I want the freedom to use my time how I see fit.  I want a lifestyle that is geared towards what makes me spiritually happy, not superficially.  I want to participate in activities that challenge and engage me, and are in complete alignment with who I am and who I want to be around, not activities that are “synergistic” to my career (looking at you, golf and drinking).  In fact, I don’t want to hear the word “synergistic” outside of an ironic context.

Frugality is My Business

As lonely as being young and frugal can be, it is ultimately my business why I am frugal.  I mean this in layers.

  • My focus is on my financial situation from a cash flow perspective, and frugality reduces spending.
  • Frugality forces me to focus only on activities that better me.  It forces me to utilize my time in more meaningful ways than inanely spending money like some consumerist zombie.
  • My lifestyle and values are mine only.  If someone has an issue with them that is their business… I will continue to run mine.

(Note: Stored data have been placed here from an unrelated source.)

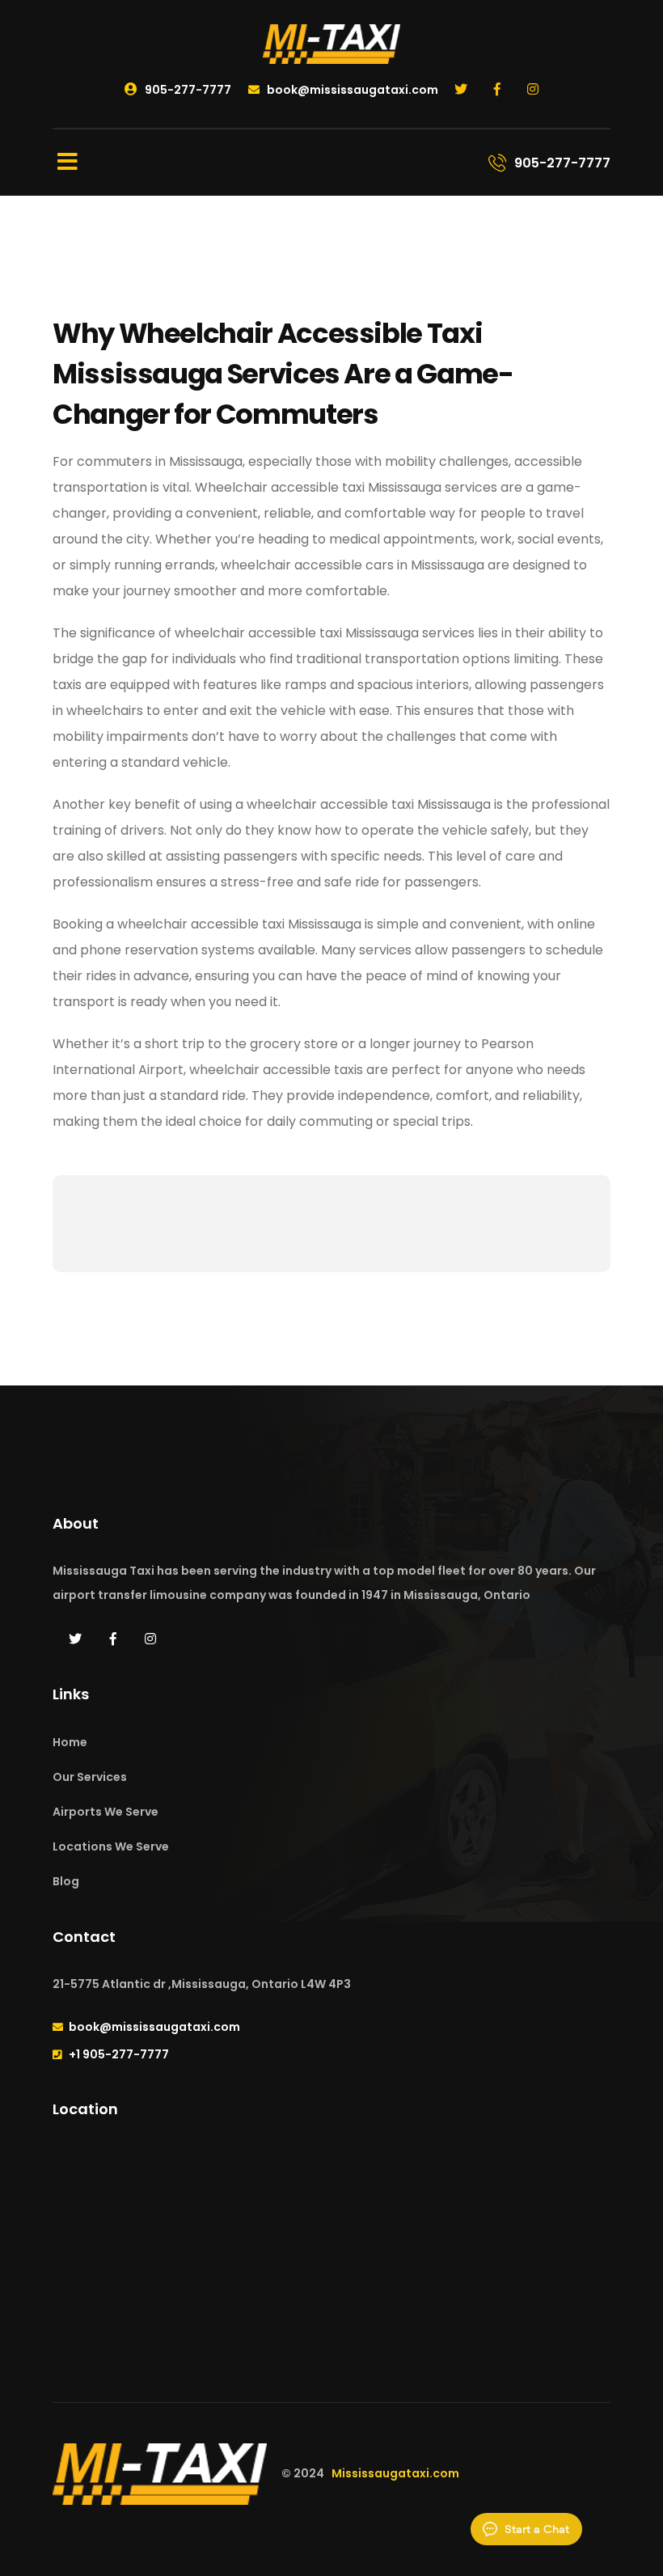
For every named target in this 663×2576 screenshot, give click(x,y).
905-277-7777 (186, 90)
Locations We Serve (111, 1846)
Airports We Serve (105, 1812)
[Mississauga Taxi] (331, 43)
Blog (66, 1881)
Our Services (90, 1777)
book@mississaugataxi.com (351, 90)
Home (70, 1742)
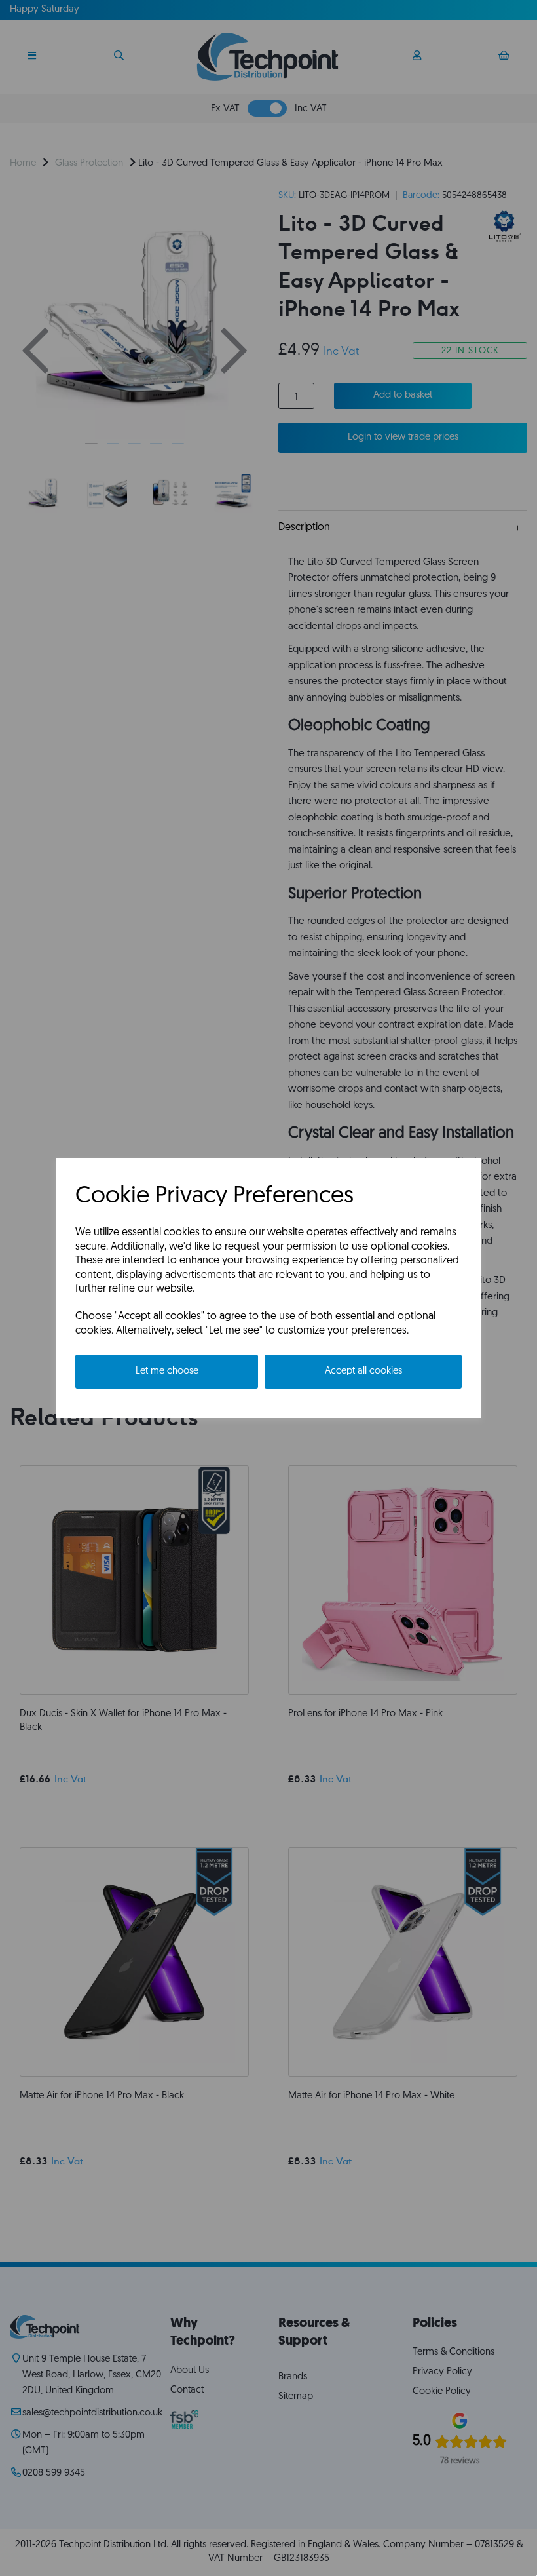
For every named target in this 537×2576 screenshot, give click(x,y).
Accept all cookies (363, 1371)
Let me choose (167, 1371)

Discussing frugality and American culture is like comparing fine French dining to Chipotle: they are just two different approaches to the same thing—life.  Chipotle takes the approach that more is better, making burritos that could double as mortar shells but not bothering to melt the cheese while fine French dining focuses solely on taste and quality[1].  Chipotle therefore, is very American—large and filled with stuff with no regard to how it all should synergize into something ultimately more satisfying.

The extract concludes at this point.